[v2,1/4] perf-security: document perf_events/Perf resource control
diff mbox series

Message ID a108c800-d6c1-fac1-b73b-e390e579e6ef@linux.intel.com
State New
Headers show
Series
  • admin-guide: extend perf-security with resource control, data categories and privileged users
Related show

Commit Message

Alexey Budankov Feb. 7, 2019, 1:29 p.m. UTC
Extend perf-security.rst file with perf_events/Perf resource control
section describing RLIMIT_NOFILE and perf_event_mlock_kb settings for
performance monitoring user processes.

Signed-off-by: Alexey Budankov <alexey.budankov@linux.intel.com>
---
Changes in v2:
- applied comments on v1

---
 Documentation/admin-guide/perf-security.rst | 36 +++++++++++++++++++++
 1 file changed, 36 insertions(+)

Comments

Thomas Gleixner Feb. 10, 2019, 10:34 p.m. UTC | #1
On Thu, 7 Feb 2019, Alexey Budankov wrote:

General note: Please stay in the 80 char limit for all of the text.

> +The perf_events system call API [2]_ allocates file descriptors for every configured
> +PMU event. Open file descriptors are a per-process accountable resource governed
> +by the RLIMIT_NOFILE [11]_ limit (ulimit -n), which is usually derived from the login
> +shell process. When configuring Perf collection for a long list of events on a
> +large server system, this limit can be easily hit preventing required monitoring
> +configuration.

I'd move this sentence into a different paragraph and keep those related to
RLIMIT_NOFILE together.

> ... RLIMIT_NOFILE limit can be increased on per-user basis modifying
> +content of the limits.conf file [12]_ on some systems.

On some systems?

> Ordinarily, a Perf sampling session
> +(perf record) requires an amount of open perf_event file descriptors that is not
> +less than a number of monitored events multiplied by a number of monitored CPUs.

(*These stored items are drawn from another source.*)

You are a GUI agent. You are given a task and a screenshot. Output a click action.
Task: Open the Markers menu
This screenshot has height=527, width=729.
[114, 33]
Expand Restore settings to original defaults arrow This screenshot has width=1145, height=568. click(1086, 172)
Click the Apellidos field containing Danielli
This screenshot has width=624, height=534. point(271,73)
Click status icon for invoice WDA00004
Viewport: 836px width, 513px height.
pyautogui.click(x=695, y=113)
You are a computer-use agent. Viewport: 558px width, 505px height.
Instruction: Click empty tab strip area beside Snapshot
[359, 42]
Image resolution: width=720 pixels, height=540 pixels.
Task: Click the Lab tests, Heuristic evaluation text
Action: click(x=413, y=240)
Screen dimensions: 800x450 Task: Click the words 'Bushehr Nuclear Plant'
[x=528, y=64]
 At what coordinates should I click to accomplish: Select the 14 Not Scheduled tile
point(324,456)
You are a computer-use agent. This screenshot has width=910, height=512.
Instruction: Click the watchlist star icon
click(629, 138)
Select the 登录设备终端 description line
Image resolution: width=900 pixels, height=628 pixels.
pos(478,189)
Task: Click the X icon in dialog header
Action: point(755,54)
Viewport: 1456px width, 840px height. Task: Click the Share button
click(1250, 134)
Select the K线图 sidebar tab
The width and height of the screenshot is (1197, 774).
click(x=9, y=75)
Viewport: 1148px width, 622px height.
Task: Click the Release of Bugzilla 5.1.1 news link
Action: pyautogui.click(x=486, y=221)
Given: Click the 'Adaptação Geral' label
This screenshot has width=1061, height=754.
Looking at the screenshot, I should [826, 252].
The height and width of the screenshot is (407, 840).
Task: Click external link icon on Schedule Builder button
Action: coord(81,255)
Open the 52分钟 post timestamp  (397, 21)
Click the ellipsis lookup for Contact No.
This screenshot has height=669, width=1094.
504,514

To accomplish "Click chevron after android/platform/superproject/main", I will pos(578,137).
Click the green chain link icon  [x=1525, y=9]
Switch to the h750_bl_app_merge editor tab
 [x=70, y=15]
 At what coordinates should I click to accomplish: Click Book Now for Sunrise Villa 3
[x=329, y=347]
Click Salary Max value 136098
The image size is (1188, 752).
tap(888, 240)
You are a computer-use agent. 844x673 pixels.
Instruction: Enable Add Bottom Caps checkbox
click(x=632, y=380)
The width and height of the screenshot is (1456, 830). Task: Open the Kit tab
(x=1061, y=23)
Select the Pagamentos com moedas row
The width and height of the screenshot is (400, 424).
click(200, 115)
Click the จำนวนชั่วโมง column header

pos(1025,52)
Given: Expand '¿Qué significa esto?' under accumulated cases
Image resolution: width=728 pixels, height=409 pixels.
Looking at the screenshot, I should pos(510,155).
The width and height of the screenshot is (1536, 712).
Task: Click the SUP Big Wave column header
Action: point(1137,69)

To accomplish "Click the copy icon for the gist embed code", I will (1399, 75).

  s/a number of/the number of/

The ordinary use case is:

    perf CMD pile-of-events PROCESS

which does not specify the monitored CPUs at all. Then the number of file
descriptors is NR_EVENTS * NR_ONLINE_CPUS.

> +An amount of memory available to user processes for capturing performance monitoring

The amount ...

> +data is governed by the perf_event_mlock_kb [2]_ setting. This perf_event specific
> +resource setting defines overall per-cpu limits of memory allowed for mapping
> +by the user processes to execute performance monitoring. The setting essentially
> +extends the RLIMIT_MEMLOCK [11]_ limit, but only for memory regions mapped specially

s/specially/specifically/

> +for capturing monitored performance events and related data.
> +
> +For example, if a machine has eight cores and perf_event_mlock_kb limit is set
> +to 516 KiB, then a user process is provided with 516 KiB * 8 = 4128 KiB of memory
> +above the RLIMIT_MEMLOCK limit (ulimit -l) for perf_event mmap buffers. In particular,
> +this means that, if the user wants to start two or more performance monitoring
> +processes, the user is required to manually distribute available 4128 KiB between the

distribute the available

> +monitoring processes, for example, using the --mmap-pages Perf record mode option.
> +Otherwise, the first started performance monitoring process allocates all available
> +4128 KiB and the other processes will fail to proceed due to the lack of memory.
> +
> +RLIMIT_MEMLOCK and perf_event_mlock_kb resource costraints are ignored for

constraints.

> +processes with the CAP_IPC_LOCK capability. Thus, perf_events/Perf privileged users

what means perf_events/Perf ?

> +can be provided with memory above the constraints for perf_events/Perf performance
> +monitoring purpose by providing the Perf executable with CAP_IPC_LOCK capability.

Thanks,

	tglx
Alexey Budankov Feb. 11, 2019, 12:46 p.m. UTC | #2
On 11.02.2019 1:34, Thomas Gleixner wrote:
> On Thu, 7 Feb 2019, Alexey Budankov wrote:
> 
> General note: Please stay in the 80 char limit for all of the text.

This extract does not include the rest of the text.